Unik memang. Seperti sudah menjadi tabiat kolot, soal kait-mengait antar kejadian. Mungkin sudah anugerah watak mendasar klo kita paling bisa bikin rangkaian momen satu dengan lain. Sambung... jalin-pilin momentum. Pokoknya harus berantai !! dan bila perlu di perkuat dengan titah tokoh agama lokal. Pasal mau di tunjang hadist atawa landasan ayat Qurani, yang sebisa mungkin mepet makna pendukung. Bukan esensi ... namun cukup nyerempet secara bunyi bahasa. Oke-oke saja.....,
Urai kasus mudah. Semenjak awal tahun 2013 perilaku cuaca berubah intensitas ekstrim. Secara kajian BMKG ditengarai sebagai akibat badai Narelle. Beberapa wilayah di Indonesia yang dilalui 'alur badai' rentan mengalami hal serupa. Sama halnya wilayah Nusa Tenggara dikatakan juga terkena dampak sekedar 'ekor' badai Narelle. Lucu-nya dengan ada-nya limpah badai tadi gelaran ritual rebo bontong diselenggarakan. Segera di wujudkan dalam pelaksanaan sembah laut. Berbaur kutub berbagai nalar dan referensi kajian nara sumber. Opini lain bilang, menjelang ritual rebo bontong ditandai dengan transfer energi alam berupa aneka rupa penyakit. Masuk akal sih! toh badai notabene angin adalah media natural yang mampu memindahkan epidemi penyakit antar zona di belahan bumi kita. Perubahan iklim global sudah cukup mampu memberi dampak itu. Semisal mulai beredar-nya benih penyakit baru yang sebelumnya hanya ada / khas wilayah negara tertentu. Hatta, dulu-nya berada di wilayah ter-isolir sekalipun.

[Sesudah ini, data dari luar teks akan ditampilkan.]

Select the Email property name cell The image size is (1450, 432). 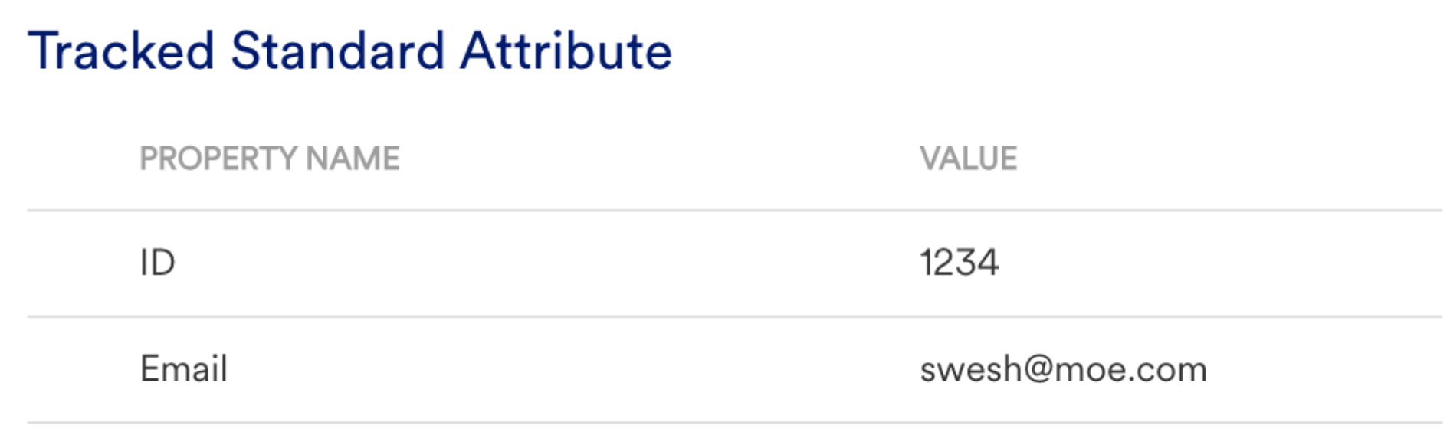pyautogui.click(x=184, y=369)
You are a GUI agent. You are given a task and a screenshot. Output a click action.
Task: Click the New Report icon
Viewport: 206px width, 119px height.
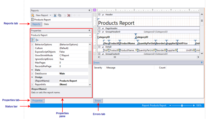point(33,15)
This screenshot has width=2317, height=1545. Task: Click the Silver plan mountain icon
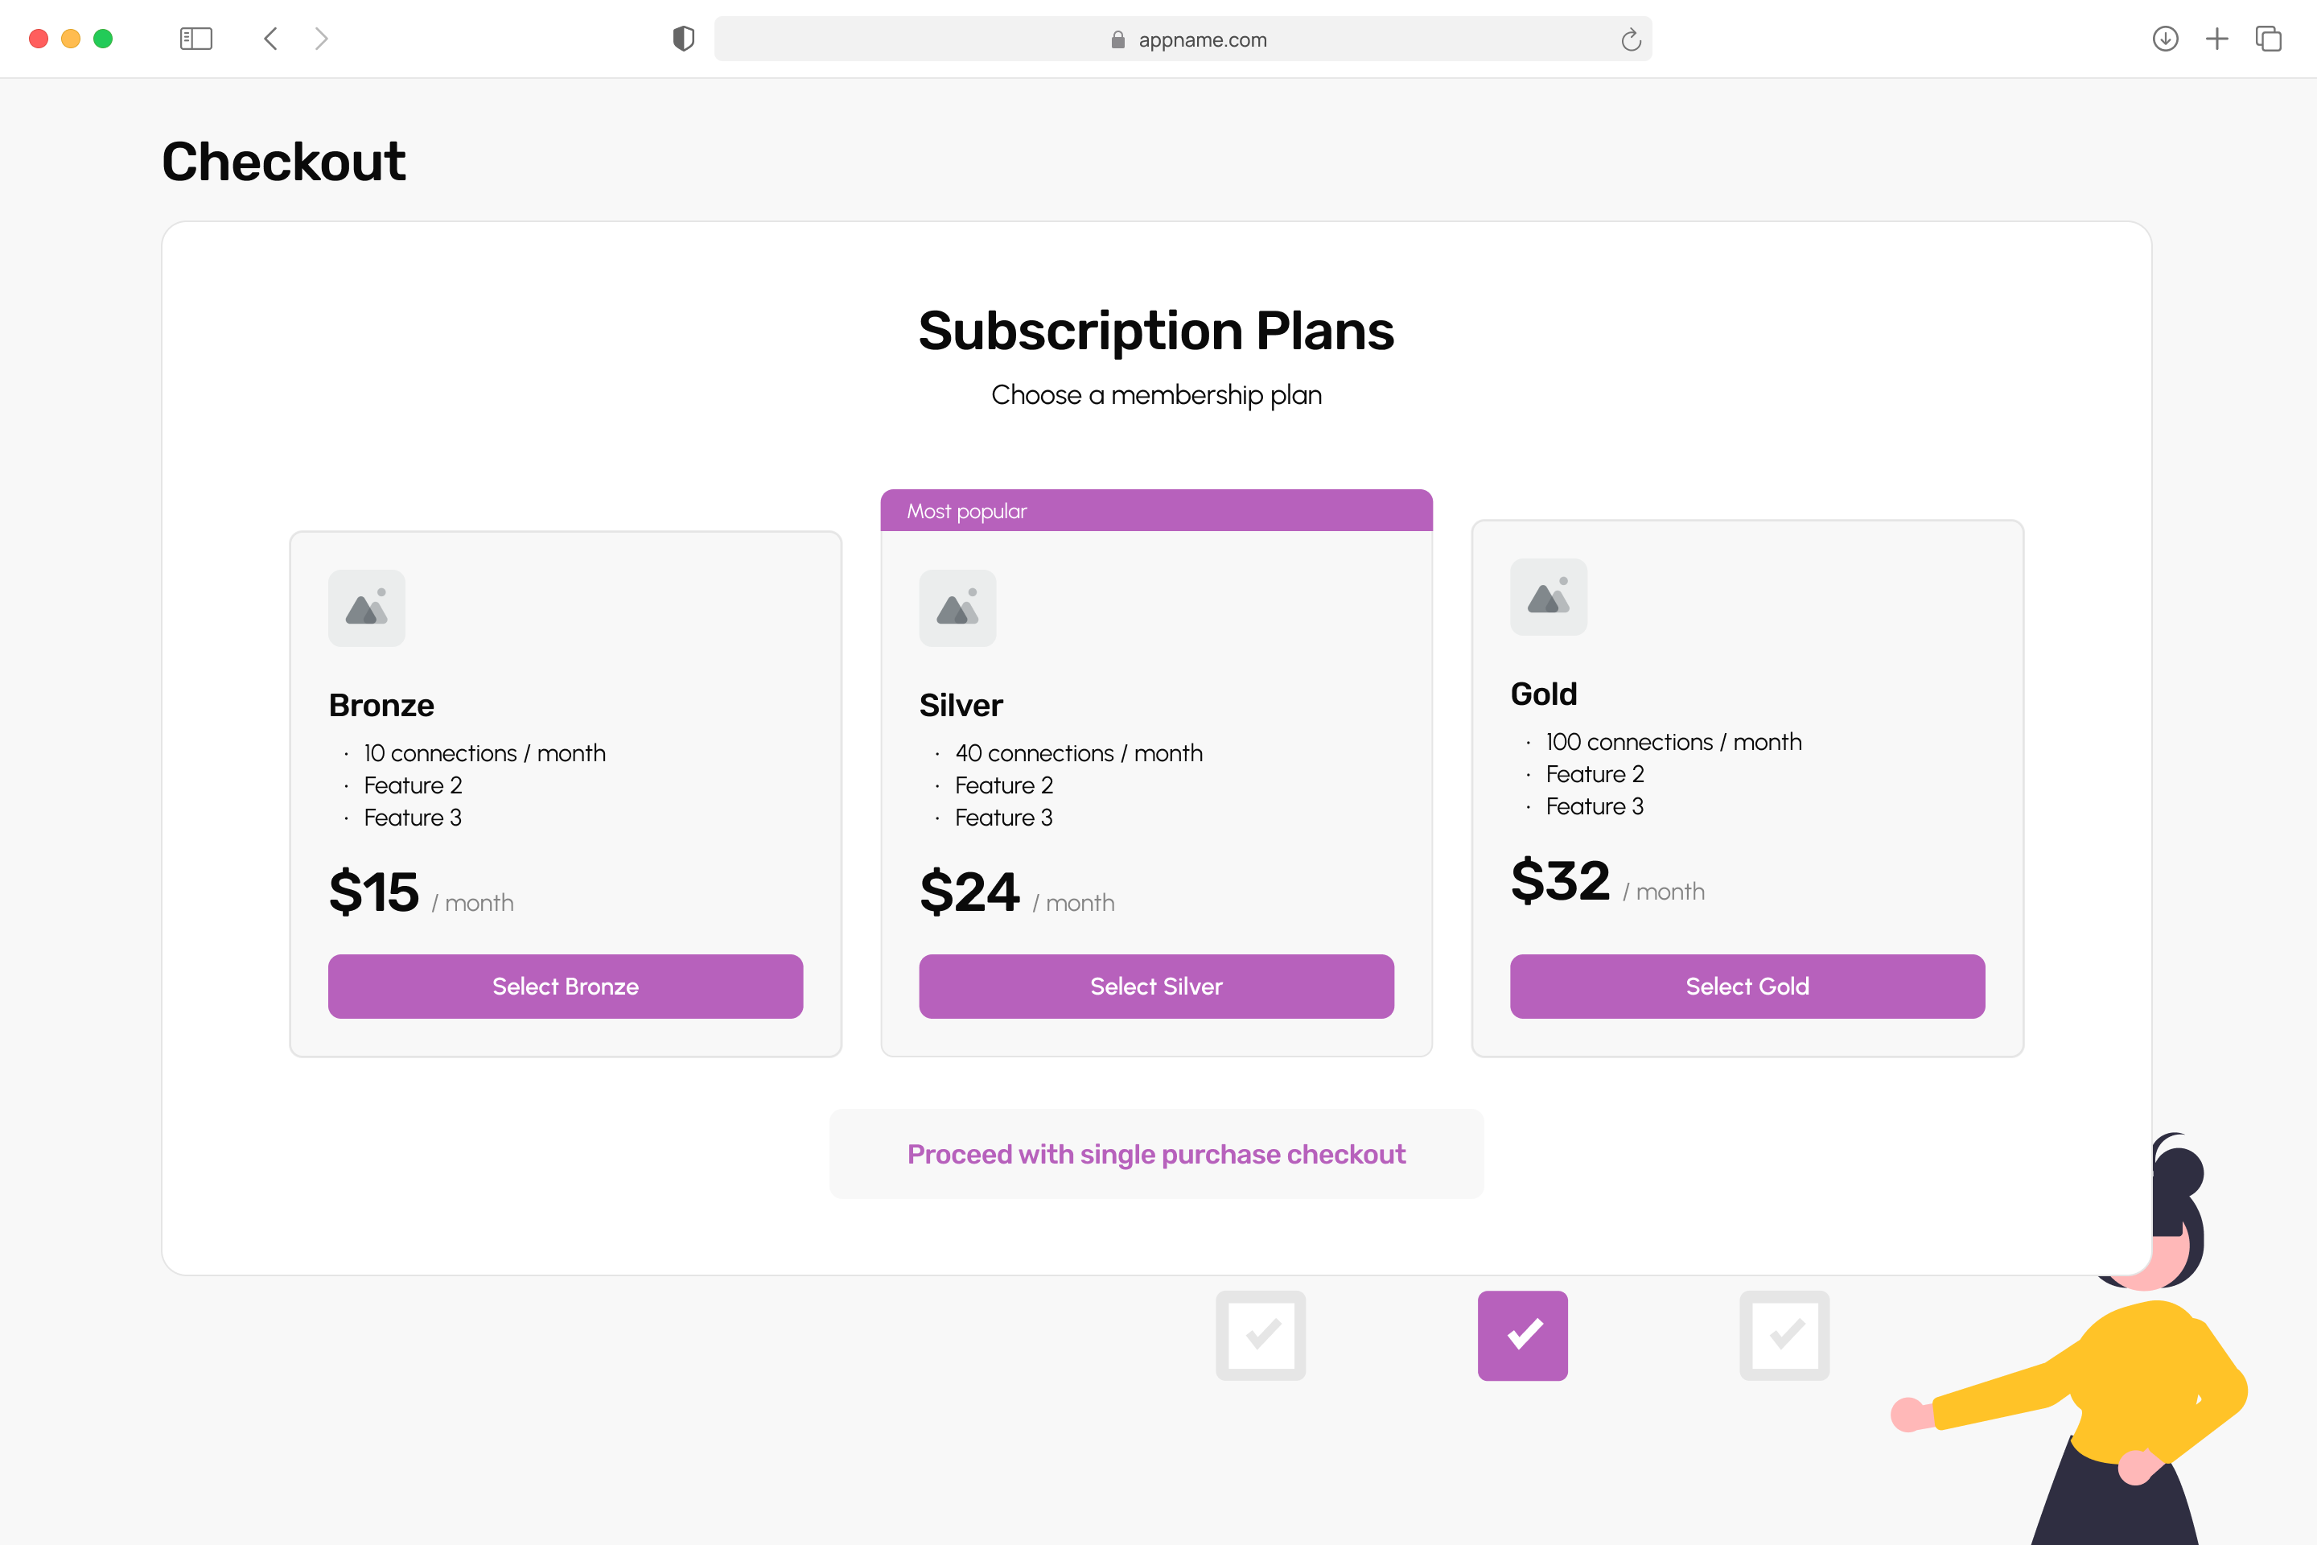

Dan ini semacam menjadi sinkronisasi dari ritual rebo bontong. juncto mandi safar pelaksanaan dekati fenomena kejadian badai Narelle. Konotasi wujud syukur sekaligus menolak bala yang dilakukan dengan melakukan larung sesaji. Andai saja tidak ada kejadian badai di awal tahun, lalu dalil apa lagi yang bakal jadi alibi? Pergerakan dinamika waktu yang seandainya di tahun berikut (2014) tidak ada Narelle. Kemudian jatuhnya safar persis masuki februari yang biasa ditandai dengan angin besar jelang Gong xi fat chai. Apakah badai tahun baru cina itu akan ikutan jadi alibi demi dalil kuat penyelenggaraan ritual adat. Entahlah...,
Bedah runut, toh sebenarnya acara larung sesaji di Lombok sebenarnya juga sering dilakukan oleh komunal masyarakat nelayan di wilayah Tanjung Luar. Saya tau-nya dengan istilah Ngalamak Lauk. Hanya saja masih bersisip unsur kepercayaan Animisme, balur dengan nuansa adat sulawesi yang diwarisi leluhur adat komunal Bajo, khas masyarakat pesisir.
Lalu lebih ditelaah lagi, tentang mandi safar. Tentang konsep berbenah, tentang program bersih diri yang konon entah diyakini semacam tuntunan demi afdol-nya masuk agenda Maulid Nabi. Menjadi ajang hiburan rakyat. Terlebih menjadi agenda menarik bagi khazanah menarik minat wisatawan untuk kunjung ke daerah. Yah! apalah beda-nya dengan mandi jama'ah bagi masyarakat hindu di India, bergenang-genang ria di sungai suci Gangga.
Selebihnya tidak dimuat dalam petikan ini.